76 S.W.2d 368 | Mo. | 1934
Lead Opinion
The plaintiff Mary George recovered a judgment against defendant Louis Leitner on February 16, 1926, for $7,500 in a personal injury action in the Circuit Court of the City of St. *6 Louis. Being unable to collect such judgment on ordinary execution, she brought the present action in July, 1926, in that court for the purpose of subjecting to the payment of her judgment a promissory note for $11,000 secured by a deed of trust on certain improved real estate in St. Louis which had been and which the plaintiff claims was yet in truth and in fact the property of the judgment defendant.
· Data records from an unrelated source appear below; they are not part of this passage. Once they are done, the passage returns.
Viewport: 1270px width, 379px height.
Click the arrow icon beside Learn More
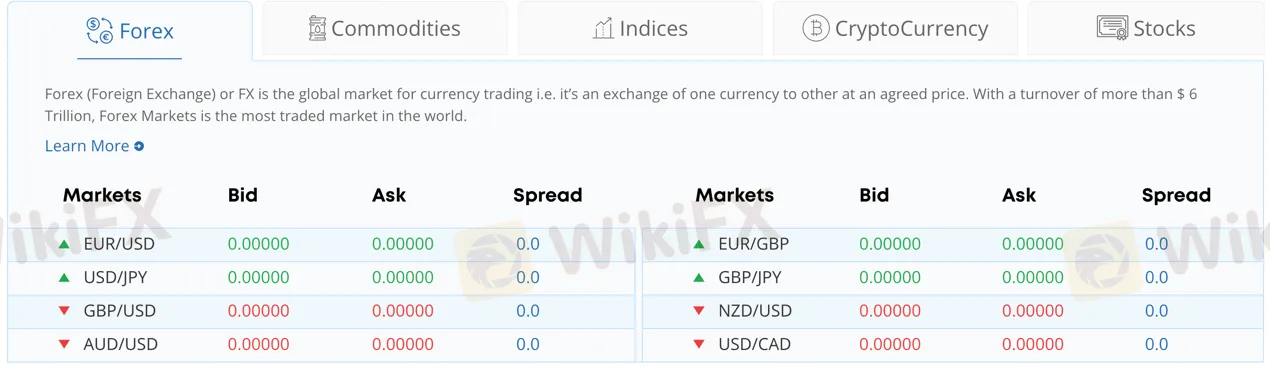pyautogui.click(x=139, y=146)
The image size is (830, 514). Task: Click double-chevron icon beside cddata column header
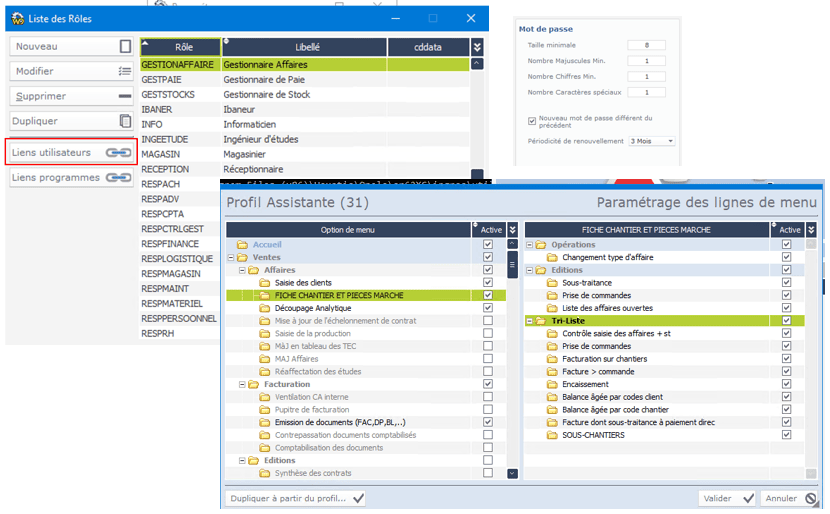477,47
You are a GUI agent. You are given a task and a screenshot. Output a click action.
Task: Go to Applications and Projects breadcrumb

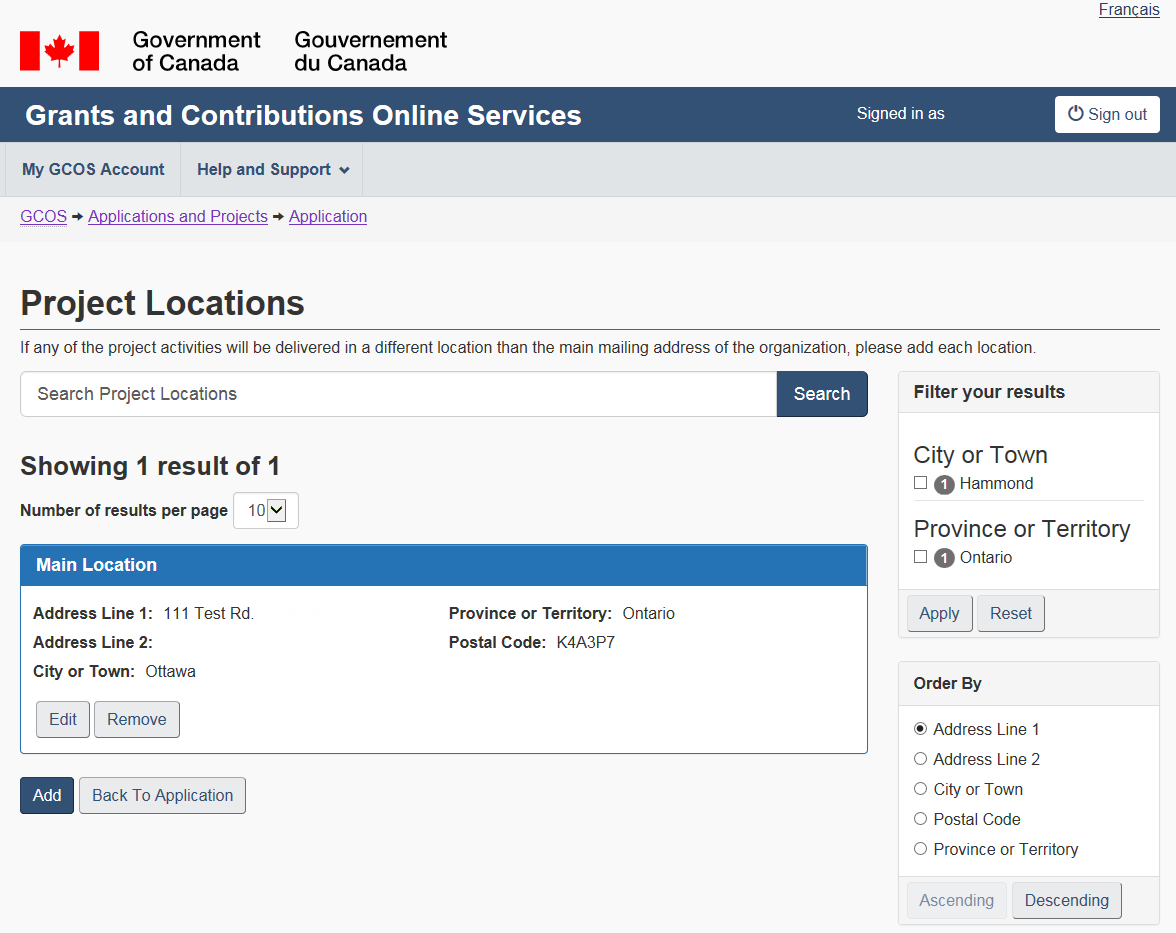(177, 216)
This note and deed of trust, dated July 1, 1925, was executed by Esther Fine in favor of defendant Edward Leitner, a son of defendant Louis Leitner, on the property in controversy, which formerly belonged to Louis Leitner, the judgment defendant, and which was conveyed by him without any consideration, pending the personal injury action, to his said son for the purpose of defeating the collection of the anticipated injury judgment. In furtherance of this same purpose, the son, Edward Leitner, conveyed the property to Esther Fine, who on the same date executed the note and deed of trust in question representing the purchase price. The defendant Surkamp is the trustee in this deed of trust, Esther Fine acting as the mere conduit of the legal title which was conveyed to her, and after executing the note and deed of trust conveyed the legal title subject thereto to the defendants Joseph Gordon and wife, who claim to own the equity of redemption.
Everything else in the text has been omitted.